The nannying was a great experience and I got to do a lot of things that I may never have got a chance to do otherwise. I drove a Mercedes convertible, went on a ski trip to Colorado with the church, and flew with the family in their 6-seater airplane, with the pharmacist as pilot, to Oklahoma to visit his extended family. However, after 5 months the wife became jealous when her boys starting preferring me over her and calling me “mommy”, so the husband reluctantly let me go (with severance pay) to keep his wife happy.

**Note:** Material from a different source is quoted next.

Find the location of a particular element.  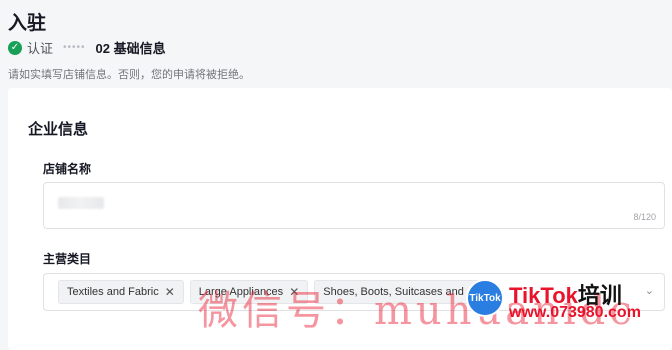

section-title: 企业信息 is located at coordinates (58, 130).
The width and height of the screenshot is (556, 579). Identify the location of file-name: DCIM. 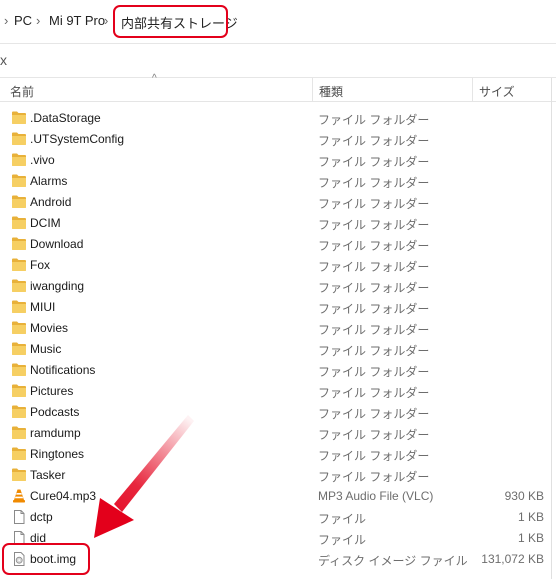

Anyway, to make a long story shorter, I managed to resist the pull of the Lord for another ten years, and instead pursued fun, relationships (including two marriages that dissolved), and other self-serving endeavors, until I finally messed my life up on a grand scale. I was going through my second divorce and was at the point of losing my two children from that marriage in a custody battle when it finally dawned on me that I had no other choice but to seek God’s help.

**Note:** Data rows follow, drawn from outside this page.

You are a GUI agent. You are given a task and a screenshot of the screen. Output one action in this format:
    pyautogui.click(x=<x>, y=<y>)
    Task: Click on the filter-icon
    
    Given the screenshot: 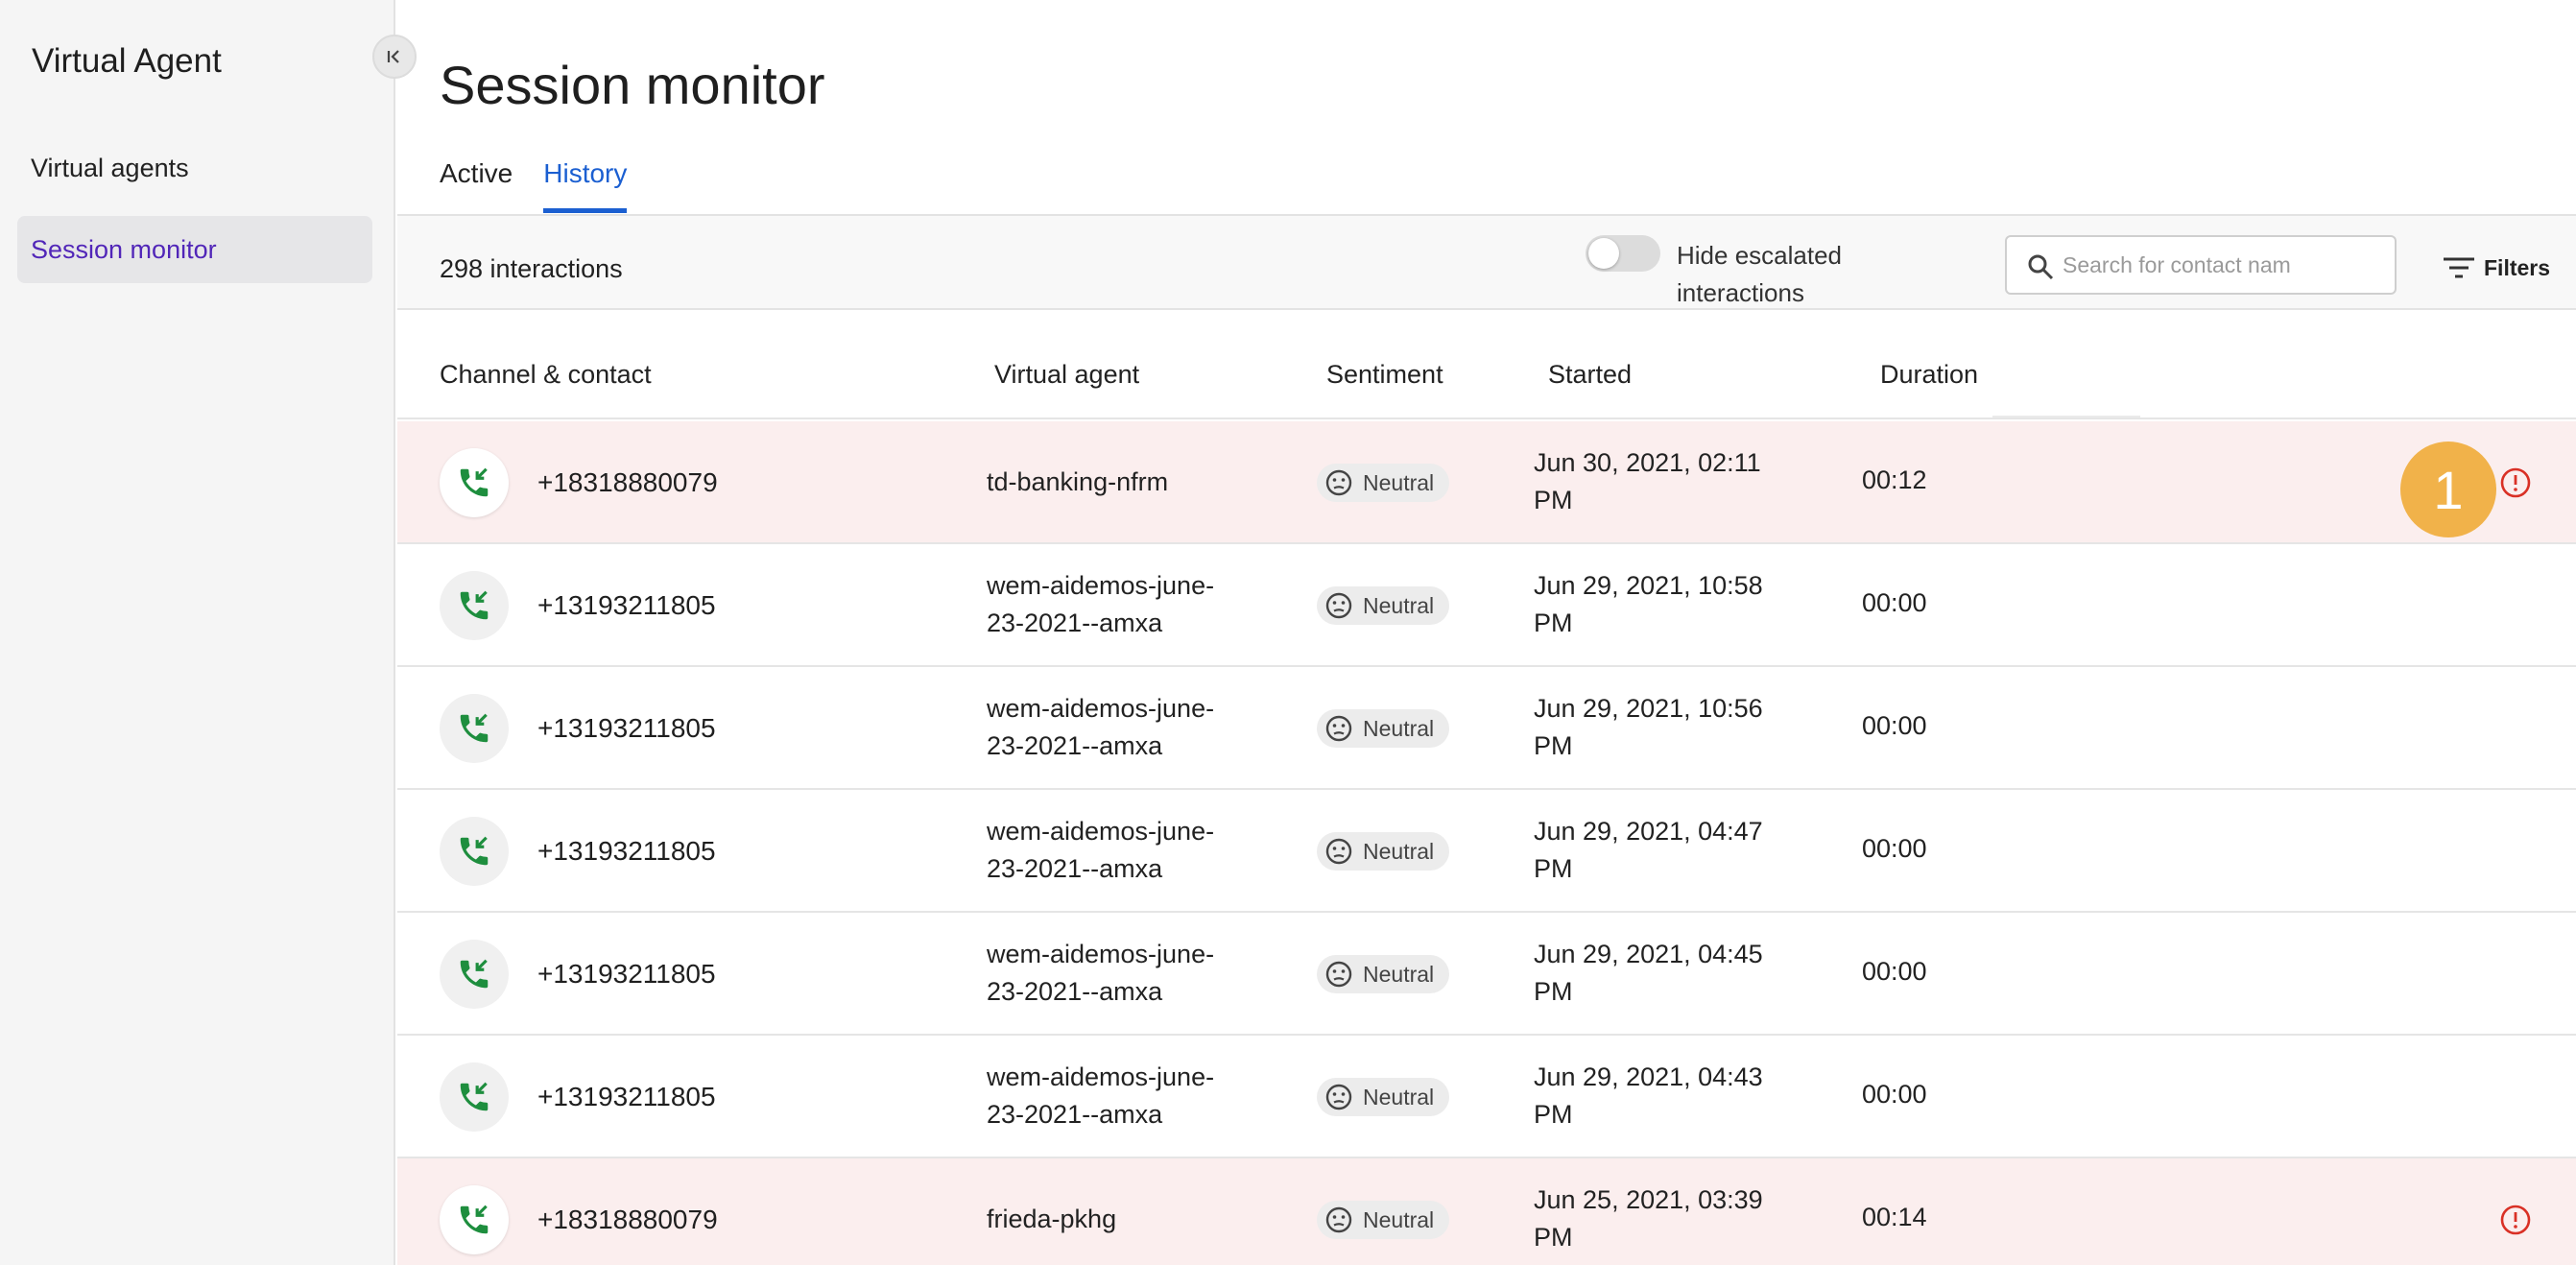 What is the action you would take?
    pyautogui.click(x=2459, y=268)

He had allowed me to get to the end of myself.
I knew I didn’t stand a chance of winning the custody battle without His help. My children were only three and one. I loved them and couldn’t imagine losing them. They were important enough to me that, if I lost custody of them, I wasn’t sure how I’d survive. In fact, I wasn’t even sure if I wanted to survive.
I hated myself, who I’d become, and all that I’d done. I was still suffering from depression and had already tried to commit suicide once, before my children were born. The thought of leaving them motherless was the only thing that stopped me from trying again.

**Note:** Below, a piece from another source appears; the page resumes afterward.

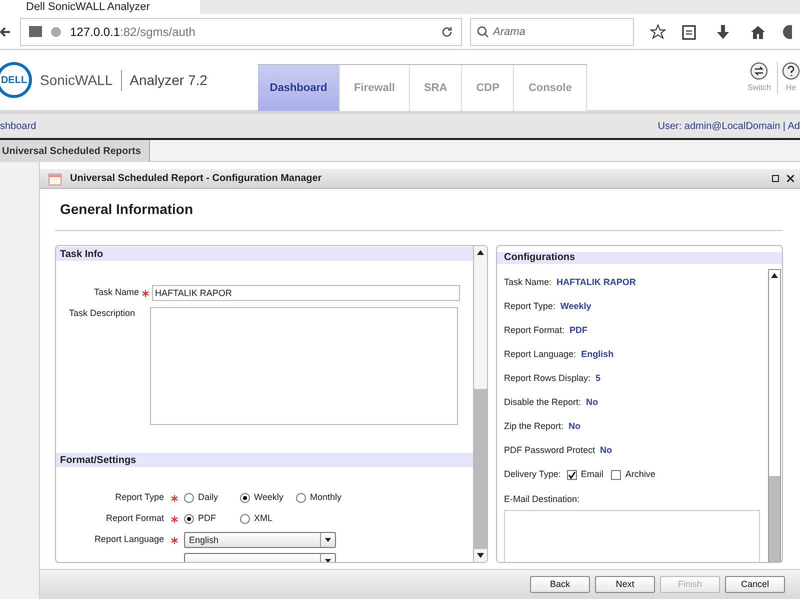 The image size is (800, 600). Describe the element at coordinates (319, 498) in the screenshot. I see `radio-option: Monthly` at that location.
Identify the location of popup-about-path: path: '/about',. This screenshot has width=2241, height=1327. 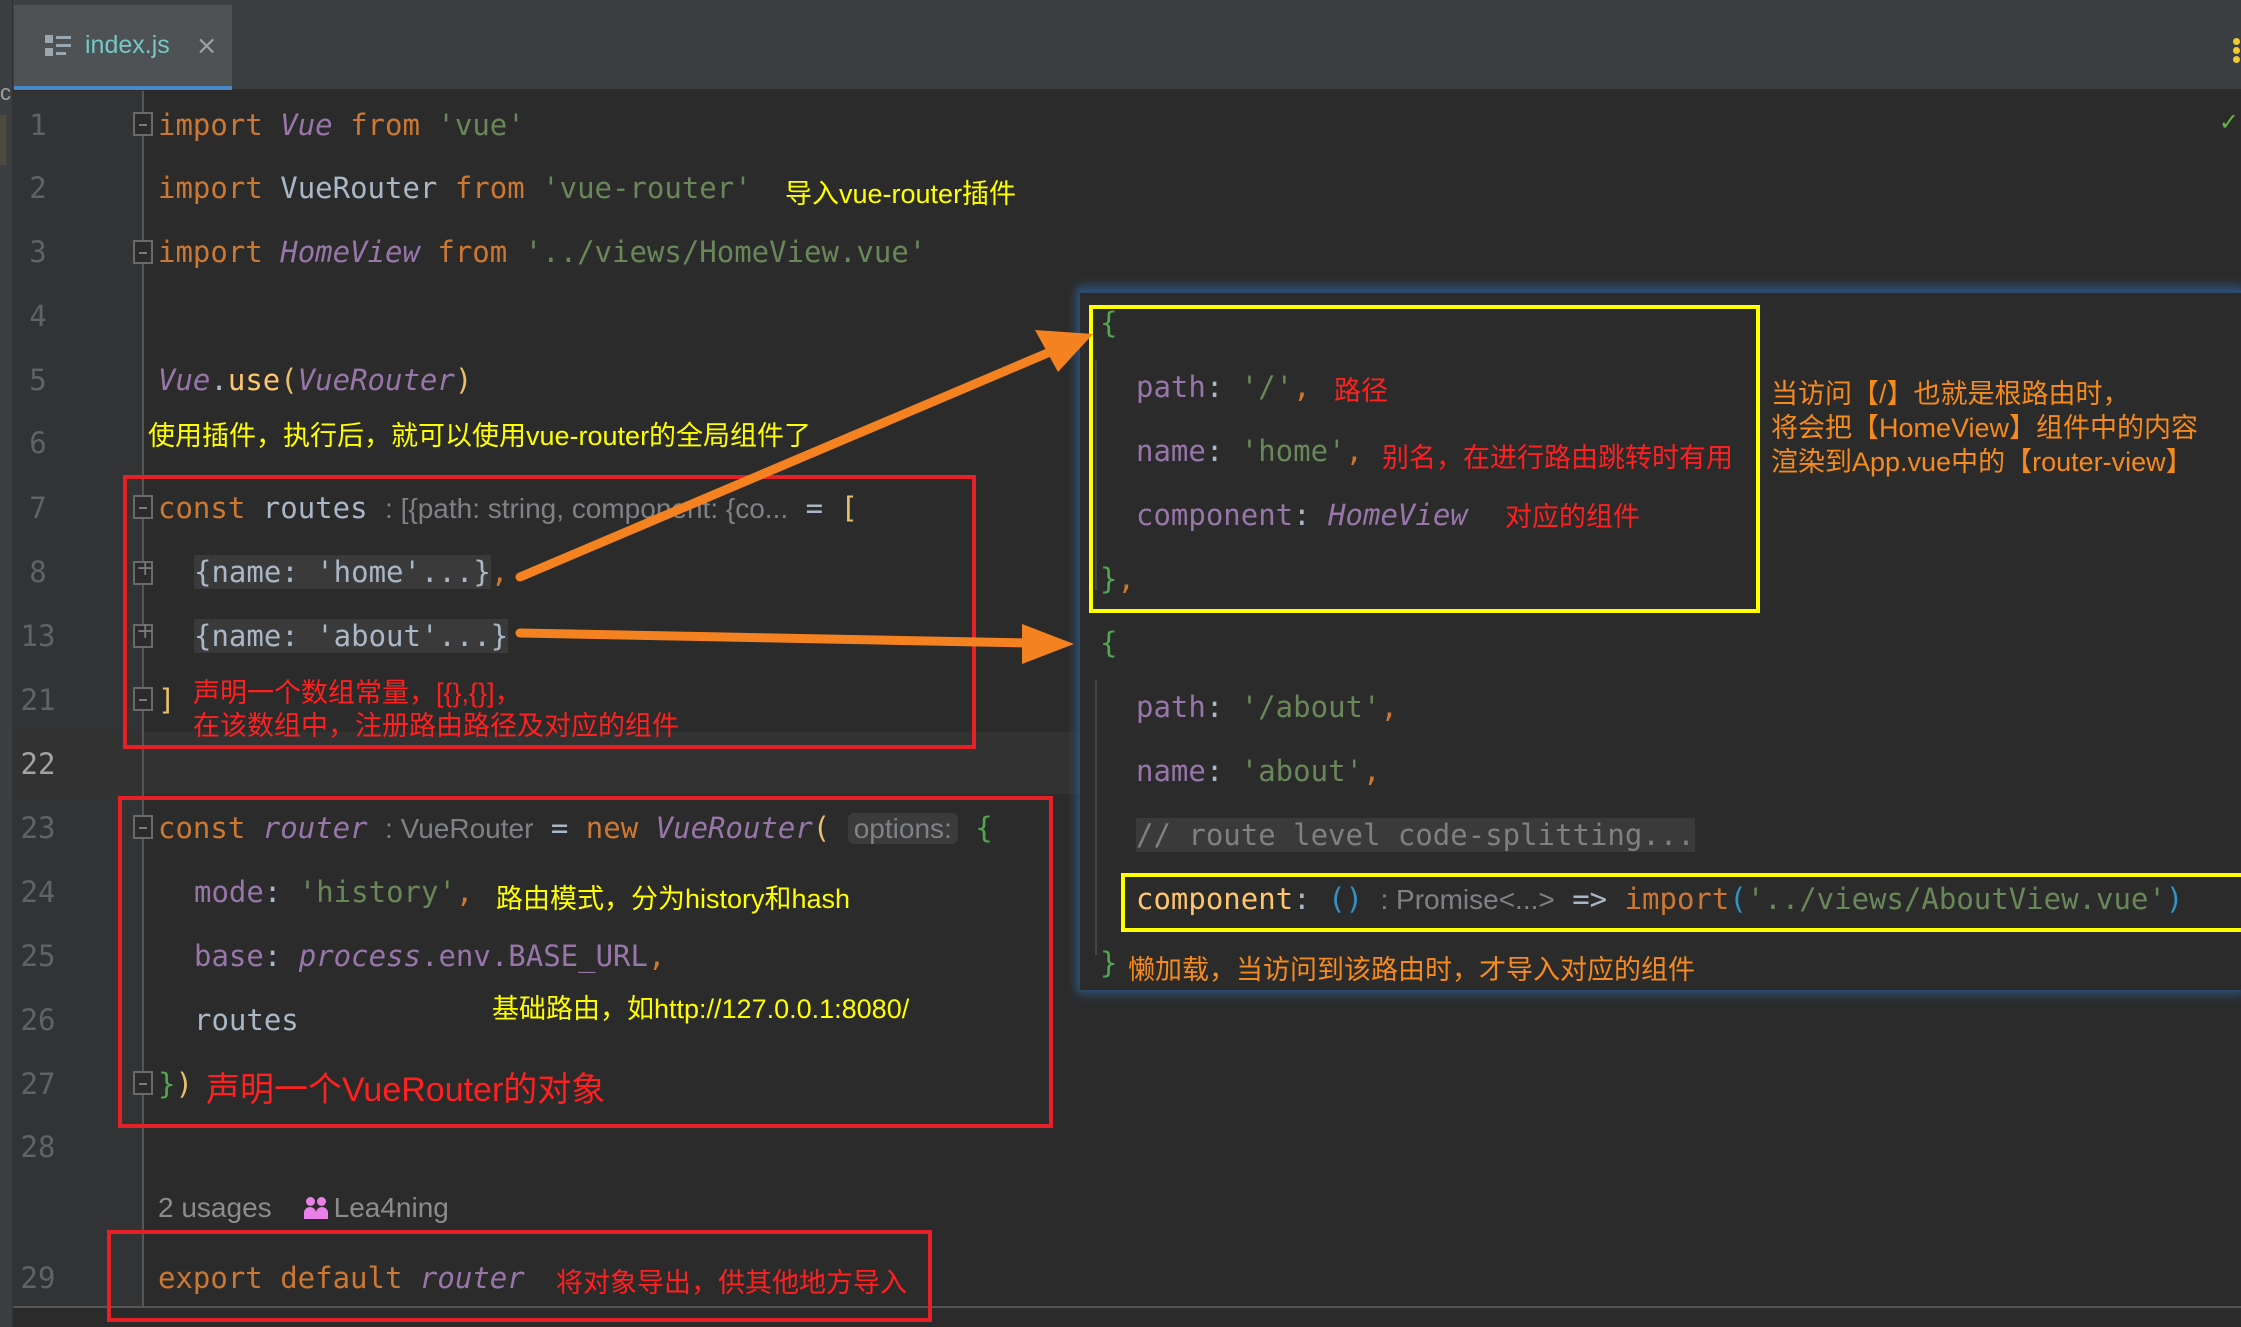
(1267, 707).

I was more than 6,000 miles from any family support and had alienated a lot of my friends and co-workers through my own selfish actions. Not only that but I also had a tendency to keep people at a distance as a way of hiding my own shame and the embarrassment resulting from those actions. Being a survivor of childhood sexual abuse, I was not a stranger to shame. Keeping people at a distance was my way of preventing them from finding out about the real me and giving them a reason to not like me. (I’d like to say I no longer do that, but I still do. Shame runs deep and, like depression, keeping it at bay takes consistent prayer and effort.)
When I finally got to the point of realizing I needed Him because I had come to the end of myself, He knew I had to be in an environment where I had the opportunity to find Him.
It was during my custody battle that my lawyer, a Christian, suggested I go to church because it would be “good for my case”. I obeyed, knowing I needed to do anything within my power to add points to my side. I slipped in the back row Sunday after Sunday, feeling like a hypocrite and fearing someone would find out who I was and shoo me out the door. Gradually, the Lord opened the eyes and ears of my heart to the point where I could hear Him beckoning me and my own softened heart answering His call.
I asked the Lord Jesus to forgive me and to take over and fix the mess I’d made.
My love for Him grew as I spent time in His Word and in prayer, and I got a glimpse of how much He loved me (unconditionally). Our relationship caused a dramatic and instant change in me. I was totally different than before—truly a new creation in Him—and it was very apparent to those around me.
I reached the point where I trusted Him completely and He gave me His supernatural peace about all I was going through. I knew God was in control, He was going to do what was best for my children’s future, and that He would help me get through this ordeal, whatever the outcome.
I won the custody battle.
That was a little over twenty years ago and although it hasn’t always been easy, I’ve never regretted my decision to trust Him, even when my NZ family berate me for my “religious talk”.
So the Lord must wait for you to come to him so he can show you his love and compassion. For the Lord is a faithful God. Blessed are those who wait for his help. (Isaiah 30:18, NLT)
What are you waiting for? He’s waiting for you with open arms!